Curt laughed. “You know what I mean. Come here.”

He hugged her, kissed her, and then slid down and began to massage her feet; she liked the warm pressure, the feel of his fingers. Yet she could not relax. In the bathroom mirror, her hair had startled her, dull and shrunken from sleep, like a mop of wool sitting on her head. She reached for her phone and sent Wambui a text: I hate my hair. I couldn’t go to work today.

Wambui’s reply came minutes later: Go online. HappilyKinkyNappy.com. It’s this natural hair community. You’ll find inspiration.

She showed the text to Curt. “What a silly name for the website.”

“I know, but it sounds like a good idea. You should check it out sometime.”

“Like now,” Ifemelu said, getting up.

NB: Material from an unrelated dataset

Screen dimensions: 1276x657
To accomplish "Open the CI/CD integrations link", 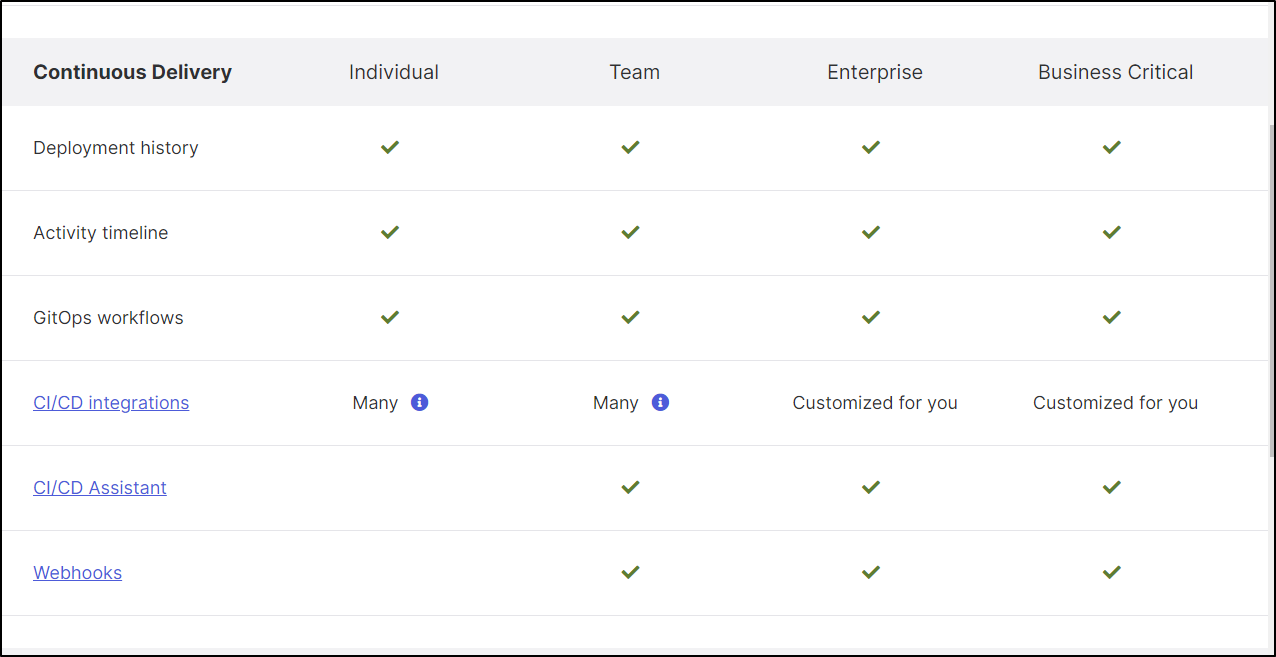I will (111, 403).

Curt’s laptop was open on the desk. As she went to it, she noticed a change in Curt. A sudden tense quickness. His ashen, panicked move towards the laptop.

“What’s wrong?” she asked.

“They mean nothing. The e-mails mean nothing.”

She stared at him, forcing her mind to work. He had not expected her to use his computer, because she hardly ever did. He was cheating on her. How odd, that she had never considered that. She picked up the laptop, held it tightly, but he didn’t try to reach for it. He just stood and watched. The Yahoo mail page was minimized, next to a page about college basketball. She read some of the e-mails. She looked at attached photographs. The woman’s e-mails—her address was SparklingPaola123—were strongly suggestive, while Curt’s were just suggestive enough to make sure she continued. I’m going to cook you dinner in a tight red dress and sky-high heels, she wrote, and you just bring yourself and a bottle of wine. Curt replied: Red would look great on you. The woman was about his age, but there was, in the photos she sent, an air of hard desperation, hair dyed a brassy blond, eyes burdened by too much blue makeup, top too low-cut. It surprised Ifemelu, that Curt found her attractive. His white ex-girlfriend had been fresh-faced and preppy.

“I met her in Delaware,” Curt said. “Remember the conference thing I wanted you to come to? She started hitting on me right away. She’s been after me since. She won’t leave me alone. She knows I have a girlfriend.”